Gruño, la rodeo con mis brazos, aplasto mis labios en su cuello, beso, chupo, levanto mis caderas y la empalo duro, áspero, una y otra vez, hasta que empieza a gemir, sus muslos temblando alrededor de mi cintura. —Buena niña. Vente por papi por última vez.

Su grito es la música más dulce, su coño me agarra, suelta, agarra, suelta, la humedad caliente ayuda a mis últimos bombeos, y llego a la cima con un grito, moliendo en su cielo y llenándola con mi venida caliente.

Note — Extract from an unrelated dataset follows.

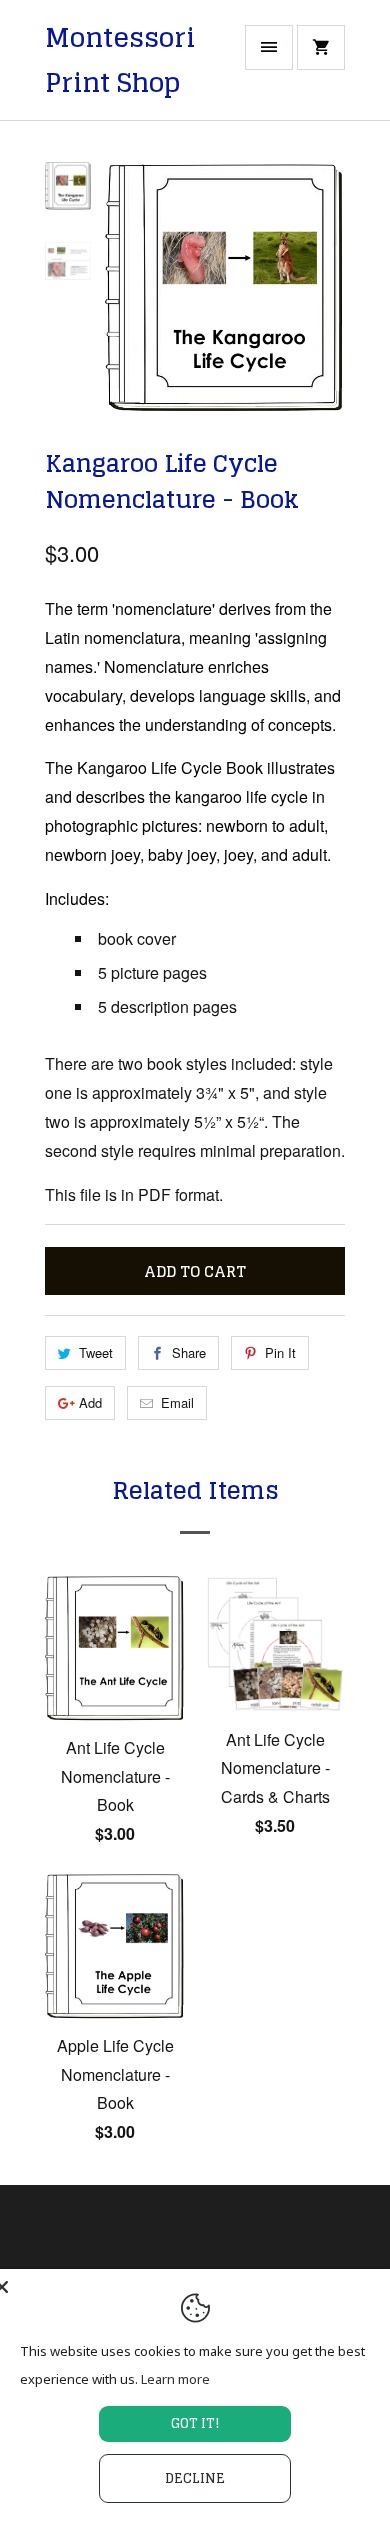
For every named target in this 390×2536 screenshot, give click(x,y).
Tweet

—Te amo, te amo, te amo— canto en su pelo, agarrando su culo, usando ese agarre para trabajar su coño en bruto contra mi polla. —Te amaré para siempre, Hinata. Mi esposa. Te dejo con mi corazón.

Los dos nos quedamos quietos un momento más tarde, nuestro duro aliento rebotando en las paredes de esta cueva donde me he obsesionado hora tras hora con ella. Y siempre me obsesionaré con ella, la echaré de menos, anhelaré su aliento en mi piel, pero la versión real de eso se ha acabado. Tiene que ser así. La he herido, la he asustado, y eso es inaceptable.

Sin palabras, desato a mi esposa, frotando sus muñecas para devolverle la vida.

Retira sus manos rápidamente, me mira, mira a su alrededor en la habitación. Con lágrimas en los ojos, se dirige hacia la salida, como si esperara que la detuviera.

Casi lo hago. Dios, casi lo hago.

Una bestia gruñe dentro de mí, diciéndome que la ate de nuevo.

Manteniéndola cautiva aquí. Poseyéndola. Alimenta mi obsesión.

Pero la dejé ir. La dejé correr, porque mi amor no me permite hacer nada más.

Y cuanto más lejos corre, más dolorosos se vuelven los latidos de mi corazón... hasta que no siento nada más que una tortuosa agonía.